# Design and implementation of high-speed adaptive filter for speech enhancement

B. Mysura Reddy<sup>1</sup>, Sk. Rijwana<sup>2</sup>, T. Sai Dinesh<sup>3</sup>

<sup>1</sup>Assistant Professor, <sup>2,3</sup>Student Electronics and Communication Engineering N.B.K.R Institute of Science and Technology, Andhra Pradesh, India

Abstract: - The FPGA implementation of retimed high speed adaptive filter architectures for voice enhancement is shown in this research. Many high-speed adaptive filtering techniques for noise cancellation are implemented in this work. The clock speed, hardware requirements, delay, and cost of various VLSI implementations have been seen to vary significantly. The VLSI implementation and performance analysis provide critical information about the structure of an algorithm, such as hardware requirements, power consumption, and real-time performance. The implemented structures' performance was evaluated in terms of operating frequency, maximum combinational path delay, latency, and power consumption.
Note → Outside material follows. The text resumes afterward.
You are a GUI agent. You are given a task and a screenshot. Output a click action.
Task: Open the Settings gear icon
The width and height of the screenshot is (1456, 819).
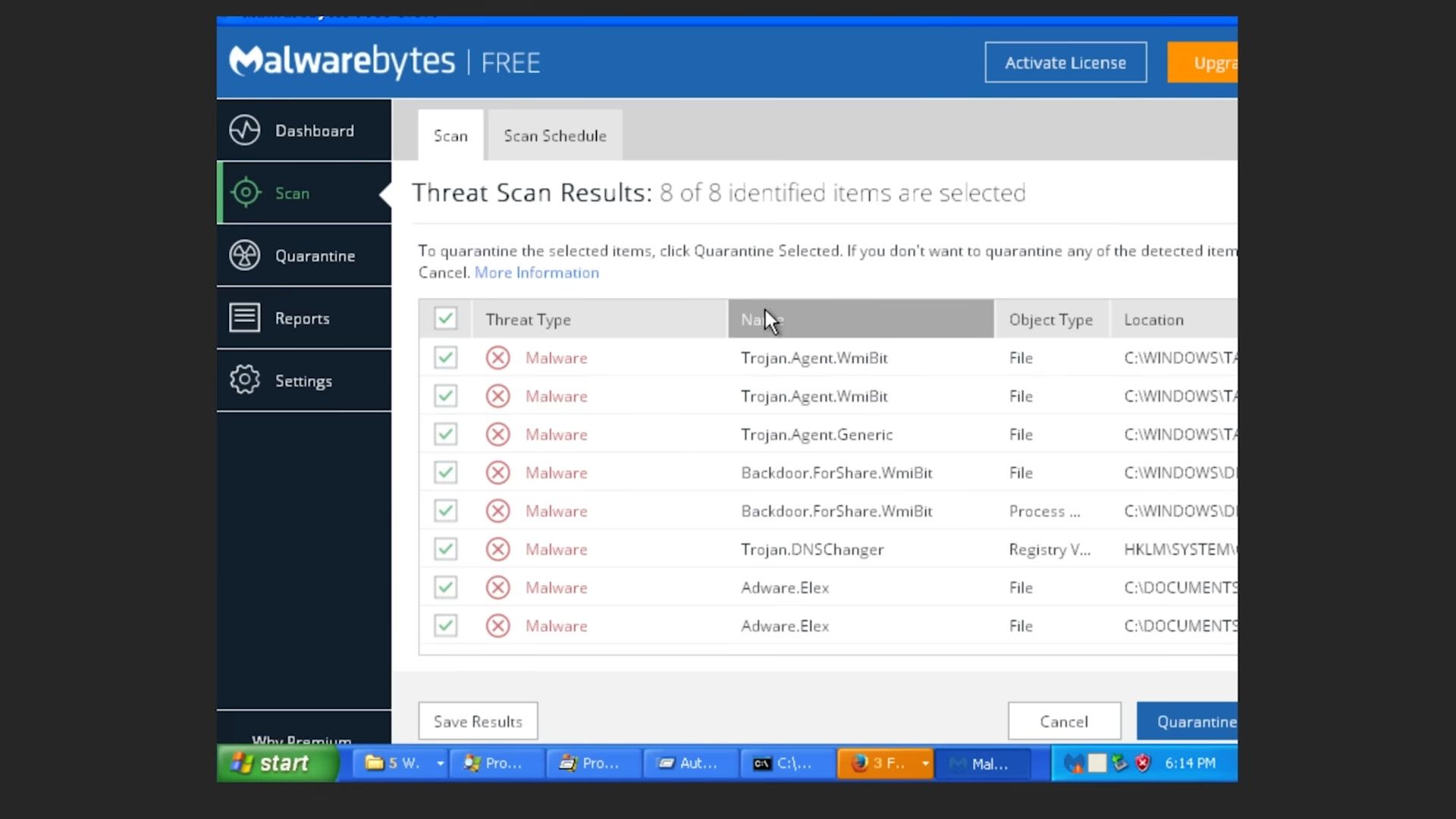(x=245, y=380)
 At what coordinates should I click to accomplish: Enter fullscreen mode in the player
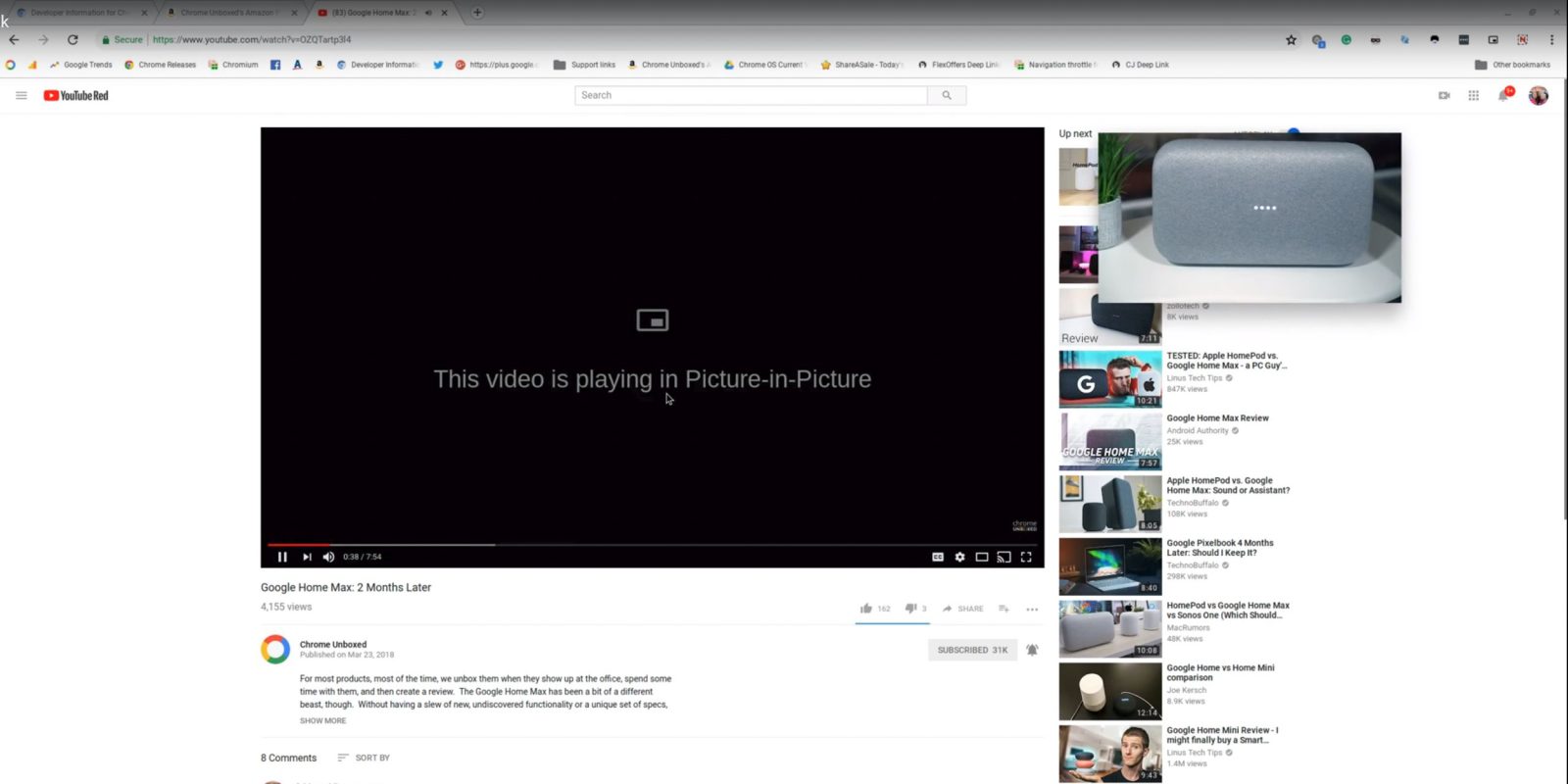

# Keywords: - Adaptive filter, Xilinx, DLMS, High speed.

# I. INTRODUCTION

Noise levels have increased dramatically during the previous decade, particularly in urban areas. Noisy settings are increasingly an inescapable feature of city life. Rapid industrialization, exposure to various electronic gadgets such as TV, music systems, mobile phones, and household electrical equipment such as air conditioners, exhaust fans, mixer grinders, refrigerators, and washing machines are major drivers of ever-increasing noise levels. Many of these noises produced by various noise sources have an impact on the quality of communication between people when they are exposed to noisy situations.

Several types of noise damage the desired voice signal when it is transported from one point to another. The noise could be background noise at the source or channel noise. These noises are caused by time-varying physical processes, the majority of which are unknown and unpredictable in advance. Because most modifications are unknown, only adaptive filters can track and reduce noise from the target signal (Haykin 2008). Adaptive noise cancellation is a significant use of adaptive filters, which have been employed in a variety of digital signal processing systems. Noise reduction from ECG signals, noise reduction from speech signals, and so forth. 2011 (Bahoura and Ezzaidi).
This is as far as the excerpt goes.